## Start THE RECORDS

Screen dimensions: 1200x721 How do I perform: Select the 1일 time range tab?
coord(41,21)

## End THE RECORDS
## Start THE RECORDS

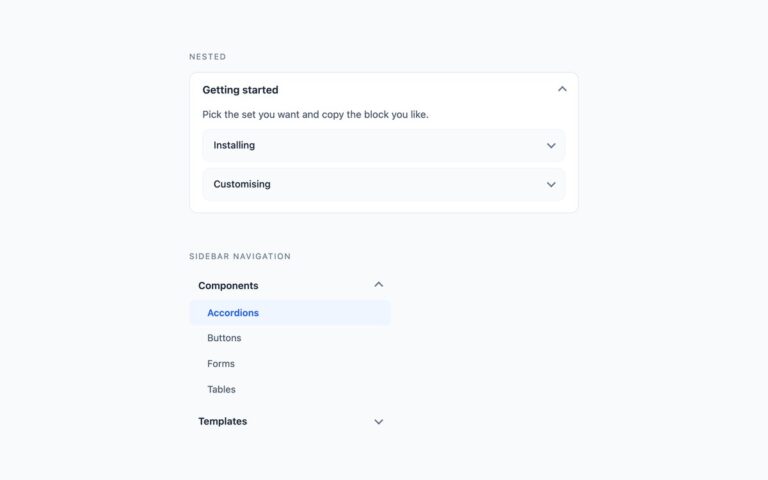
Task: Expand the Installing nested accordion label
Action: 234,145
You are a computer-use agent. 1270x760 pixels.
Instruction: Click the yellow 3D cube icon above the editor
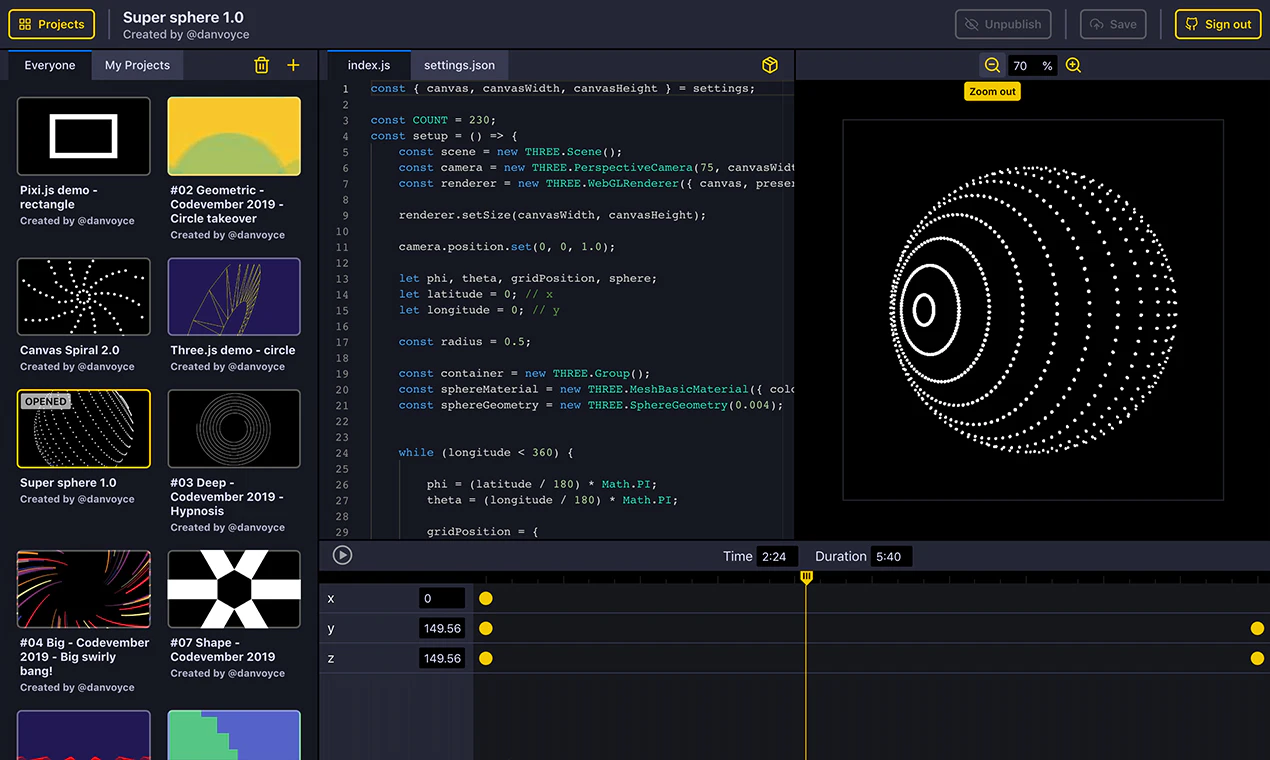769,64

## End THE RECORDS

Format the data starting at the line that contains "Screen dimensions: 1200x721" and ending at the line that contains "coord(41,21)" as a two-column CSV with the columns text and answer, giving one row for each text and its answer. Put each value in a single quoted field and replace any line breaks with spaces.

text,answer
"Screen dimensions: 1200x721 How do I perform: Select the 1일 time range tab?","coord(41,21)"